Download Patch File Download Diff File Expand all files Collapse all files

98
docs/design-principles.md Normal file
View File

@@ -0,0 +1,98 @@
# Design Principles
The non-negotiables behind every SilverMetal decision. When something is unclear, return to this list.
## 1. Privacy by default, not as an option
Every SilverMetal device ships with maximum privacy settings *out of the box*. The user does not have to know what to turn off. The advanced toggles allow loosening for specific needs; the defaults are tight.
## 2. Honesty over marketing
We never claim a hardening tier we cannot deliver. The Windows profile is labelled "config-layer hardening." The iOS profile is labelled "profile-layer only — weakest tier in the family." Where competitors claim "uncrackable," we describe the actual threat model and limitations.
If we cannot defend against a class of adversary, we say so.
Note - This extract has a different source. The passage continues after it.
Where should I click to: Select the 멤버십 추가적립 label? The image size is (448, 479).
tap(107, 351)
See [`threat-model.md`](threat-model.md).
## 3. Two buyer modes, every platform
Every platform must serve both:
- The buyer choosing a new device — we sell a preflashed SilverMetal SKU
- The buyer hardening an existing device — we ship a free self-apply track (installer / ROM / profile + Stack)
No platform is premium-only. No platform is DIY-only.
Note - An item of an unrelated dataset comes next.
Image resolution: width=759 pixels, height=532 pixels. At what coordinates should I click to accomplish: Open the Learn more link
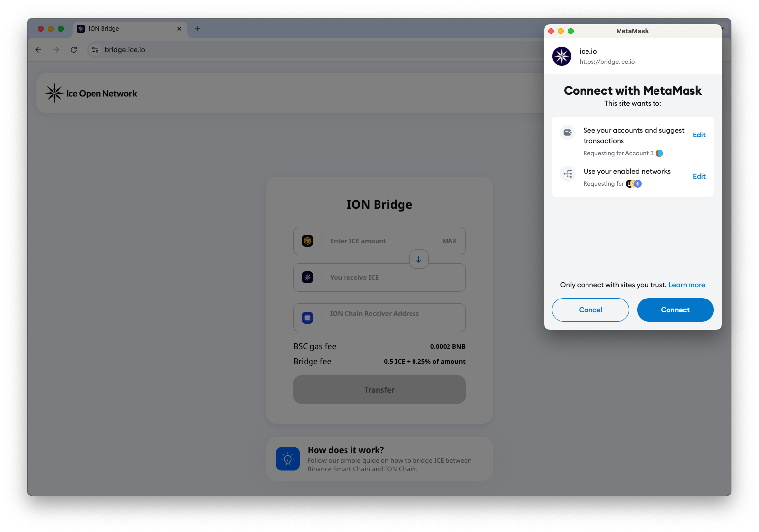point(687,285)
## 4. Verifiable, not just open
Open source is necessary but not sufficient. Every SilverMetal release ships with:
- **Reproducible builds** — two clean builds of the same commit produce identical artefacts
- **Signed releases** — our key, key ceremony documented, key offline
- **SBOM published** — every dependency, every version
- **Build attestation** — signed proof the published artefact came from the published source
A user who doesn't trust us can verify what we ship.
## 5. Minimum data architecture
SilverLABS itself collects the minimum data required to operate. Specifically:
- **Account numbers, not emails** — Mullvad-style anonymous identifiers
- **No analytics, no telemetry** — including in our own apps
- **No log retention** beyond what's operationally required (typically <24h, never longer than necessary for abuse mitigation)
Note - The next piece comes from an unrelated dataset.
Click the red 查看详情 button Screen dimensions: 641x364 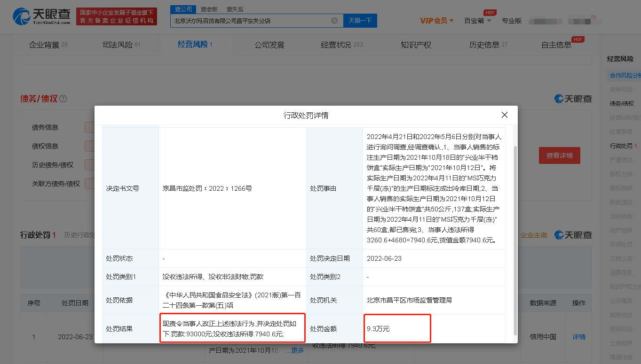point(559,155)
- **Client-side encryption** for SilverSync content — server cannot read user data
- **Payment isolation** — payments processed via SilverDotPay (cryptocurrency option) or stripe-like processor with no link back to account number
When a subpoena lands on us, the answer to most questions is "we don't have it."
## 6. Self-hostable where it matters
The SilverLABS Stack server components (SilverSync, SilverChat homeserver, SilverVPN nodes) are open-source and self-hostable. A user who doesn't trust SilverLABS infrastructure can run their own. The hosted offering is the convenient default, not the only option.
## 7. The Stack is the spine, not the OS
Most privacy value lives in *what apps you use*, not *what kernel you run*. The SilverLABS Application Stack (Browser, VPN, Sync, Chat, Duress, Keys) ships across every platform. OS-level hardening is the delivery vehicle; the Stack is the durable product.
## 8. No telemetry, ever, in our own code
SilverLABS does not add analytics, crash reporters that phone home, or "anonymous usage statistics" to anything we ship. Bug reports are user-initiated and explicit. This is non-negotiable for our brand.
## 9. Sane interoperability
We don't reinvent protocols where good ones exist:
- WireGuard for VPN, not a proprietary tunnel
- Matrix or Signal Protocol for messaging, not a proprietary protocol
- CardDAV / CalDAV / WebDAV for sync, not a proprietary API
- Standard formats (OpenPGP, age) for encryption
A user who outgrows SilverLABS can take their data and protocols with them.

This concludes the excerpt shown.